Thursday, January 7, 2021
Drained the brake fluid
Today I put the second blended line into place. In doing so I found the hose securing clamp for the back brake line that was missing. It was wedged behind the hillbilly brake line replacement. All that's missing now is the nut to secure it to the bodywork. That's probably 8-32 so I'll pick one up in the store on my next trip.
Only one line under the hood needs to be replaced now. I'd made one beforehand but it was wrong. Then it's on with the line along the length of the bus - the main line. Well, that's hidden behind the transmission so that's going to be interesting to locate and install. I'm wondering whether I can reach the securing points.
Bending the last piece of brake line is challenging because the old line has much sharper bends more tightly together than I can achieve with my current tools. I will have to come up with my own version and that's going to eat up a lot of brake line in experimentation. The tight U curve at the bottom is the most challenging part. This line is clearly eaten up with rust.
I am not looking forward to the section behind the differential but I'll have to investigate. Most of the length there's no problem. It's just the bit behind the transmission box that's hard. I might have to pull out my cell phone to take pictures or even use my endoscope.
Once I have the last line installed under the hood (aside from the main line to the back wheels) I shall be very happy. Every inch of line so far has had many challenges.
Tuesday, January 5, 2021
Moron brake lines
The bulb mounts will have to be redesigned. On order I have a Grote dome light fixture. Those are expensive but with frosting spray inside the lens and white paint inside the unit should produce very pleasant, usable light. That will be an experiment but as it natively takes BA15S bulbs I can also use my G4 halogen bulbs.

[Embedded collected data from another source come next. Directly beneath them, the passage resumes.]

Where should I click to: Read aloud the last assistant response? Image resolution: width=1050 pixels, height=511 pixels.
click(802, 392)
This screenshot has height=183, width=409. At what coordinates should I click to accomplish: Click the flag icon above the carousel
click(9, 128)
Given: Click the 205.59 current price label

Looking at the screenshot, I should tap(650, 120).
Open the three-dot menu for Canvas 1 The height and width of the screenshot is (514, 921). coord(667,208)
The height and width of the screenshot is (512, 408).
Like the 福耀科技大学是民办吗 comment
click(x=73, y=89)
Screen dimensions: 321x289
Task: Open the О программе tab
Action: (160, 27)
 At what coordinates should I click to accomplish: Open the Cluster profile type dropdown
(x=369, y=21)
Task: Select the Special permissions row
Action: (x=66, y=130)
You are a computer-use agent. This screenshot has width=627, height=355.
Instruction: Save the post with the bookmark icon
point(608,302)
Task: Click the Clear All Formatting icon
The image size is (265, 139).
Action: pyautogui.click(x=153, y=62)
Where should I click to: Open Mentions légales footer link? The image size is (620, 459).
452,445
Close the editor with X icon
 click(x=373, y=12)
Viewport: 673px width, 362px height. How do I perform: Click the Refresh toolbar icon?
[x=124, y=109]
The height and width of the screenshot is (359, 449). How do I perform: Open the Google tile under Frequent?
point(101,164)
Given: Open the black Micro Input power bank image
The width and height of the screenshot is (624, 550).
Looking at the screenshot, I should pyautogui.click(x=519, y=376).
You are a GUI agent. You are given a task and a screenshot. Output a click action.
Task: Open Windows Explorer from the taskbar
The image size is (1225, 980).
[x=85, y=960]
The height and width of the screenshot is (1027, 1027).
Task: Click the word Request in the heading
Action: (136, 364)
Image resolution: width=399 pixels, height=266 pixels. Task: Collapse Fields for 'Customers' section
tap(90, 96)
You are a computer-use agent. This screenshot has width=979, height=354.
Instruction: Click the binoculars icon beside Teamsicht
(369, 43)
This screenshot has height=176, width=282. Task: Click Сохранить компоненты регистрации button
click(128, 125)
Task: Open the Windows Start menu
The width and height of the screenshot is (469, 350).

My task for today was to remove the old front brake line. One side was easy enough to cut with just a junior hacksaw. The other side there was no room to get a junior hacksaw into the space.
The old lines are black and nasty looking. The new lines are bright and shiny. But the difficult to cut line was fairly readily cut using a simple Harbor Freight air saw.
I like the air saw - it works really well. I did get an air hammer too and tested that, finding it also works well. Well, it worked well on the nails I removed from wood but I have yet to try it on rivets.
The old front brake line, removed with two cuts is pretty big. There was no way whatever to make a line that shape and size without removing the radiator and the turbo intercooler. My replacement had to be made in four pieces.
That air hammer was a load of fun. Essentially I suppose it's a miniature jackhammer. I can see that will have a lot of use.
Today though I had great success in removing the old brake line, I had to remake the right hand piece because it just wasn't right. The first piece was pressed against the back of the turbo intercooler. That wasn't good so I had a couple of goes at remaking it. Above is the latest effort. I'm hoping that I can put a slight bend in the tube in order to make it fit. The real bend needs to be at the bottom but I can't do that with an armored tube. I'll have to try to slide the armor back far enough to put a bend in the top - if there's enough space. Otherwise, I could well end up remaking the line for a 5th time. Who said brake lines were simple? I'm definitely getting a new appreciation for the heroes that do this on a daily basis!
All I can say is that the back brake lines look to be several lengths of straight line with a bend on one end then the other ends in a T connection before heading down both sides of the differential to the wheels.